Independent counsel Kenneth Starr wants - and may need - the testimony of Monica Lewinsky for his investigation into the activities of President Clinton and several of his associates. And Lewinsky wants to avoid being prosecuted for perjury or any other charge.
So why have the negotiations between Starr and the Lewinsky camp not resulted in testimony for him and immunity for her?
Under normal circumstances, federal prosecutors grant a form of immunity known as “use” immunity to a witness, meaning the witness has protection against crimes disclosed in testimony. But on rare occasions, “transactional” immunity is granted, giving a witness full protection from all criminal liability.

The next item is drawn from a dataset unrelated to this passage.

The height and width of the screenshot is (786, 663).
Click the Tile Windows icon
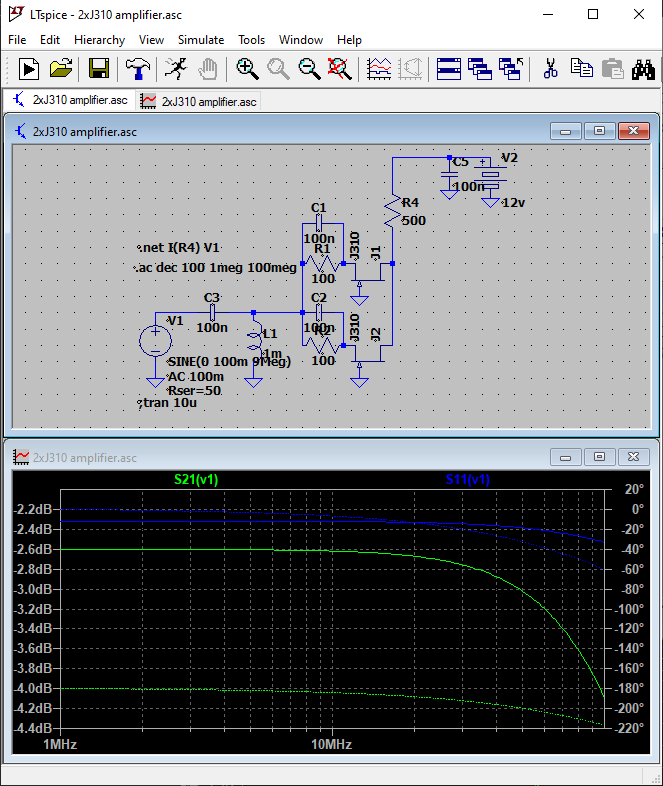[x=448, y=68]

Lewinsky’s attorney, William Ginsburg, has insisted on that broader immunity for his client. If Starr imposed use immunity on her, as is his right, she might have refused to testify - even though that might have exposed her to contempt charges.
Starr did not explain his refusal to grant full immunity to the 24-year-old former White House intern. But it is widely assumed that he was not satisfied with the testimony she was prepared to give in exchange.

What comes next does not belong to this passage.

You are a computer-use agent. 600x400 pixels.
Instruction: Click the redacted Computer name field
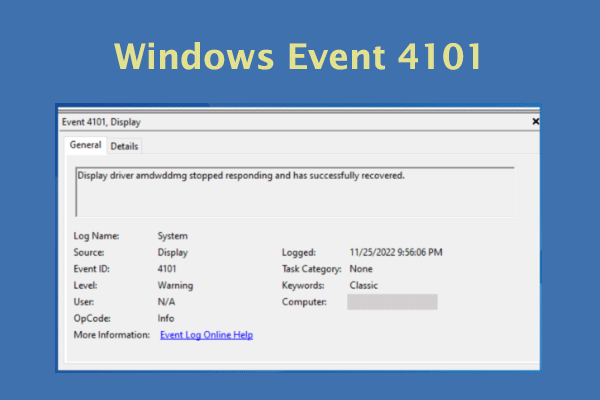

In interviews, several legal experts said that when immunity is denied, it’s usually for one of several reasons: Either prosecutors feel the witness is untrustworthy, withholding information; or because investigators need more time to corroborate the truthfulness of a witness.
“I think they want everything from her that they can get. They want full value for their immunity,” said Yale Kamisar, professor of law at the University of Michigan.
Even without knowing what Lewinsky was offering to say, legal experts say Starr’s caution was understandable. His experience in the Whitewater investigation has shown that the offer of immunity can create more problems than opportunities for a defendant whom prosecutors want as a witness.
Susan McDougal, the Clintons’ hapless partner in that land deal gone sour, has been in jail for more than a year and a half - ever since Starr slapped her with a grant of immunity to compel her testimony about a $300,000 loan she signed more than 10 years ago.
Starr’s offer gave McDougal immunity for everything but perjury - the crime for which she felt most at risk. She had already been convicted of fraud, and she said she feared getting hit with a perjury charge if her testimony did not match Starr’s version of the case.
When she refused to testify, declaring that she had no knowledge of wrongdoing by the Clintons, she was jailed for contempt. She’s been there ever since.
The Fifth Amendment to the U.S. Constitution protects all witnesses from testifying to matters that may incriminate themselves. But granting immunity gives prosecutors a weapon that can force even the most reluctant witness to talk or face jail.
Either way, the process is fraught with risks for the prosecution as well as the defendant.
“The mere fact that you’ve immunized someone doesn’t give anyone the assurance that the witness will tell the truth,” said Daniel Richman, a former federal prosecutor who now teaches at Fordham Law School in New York.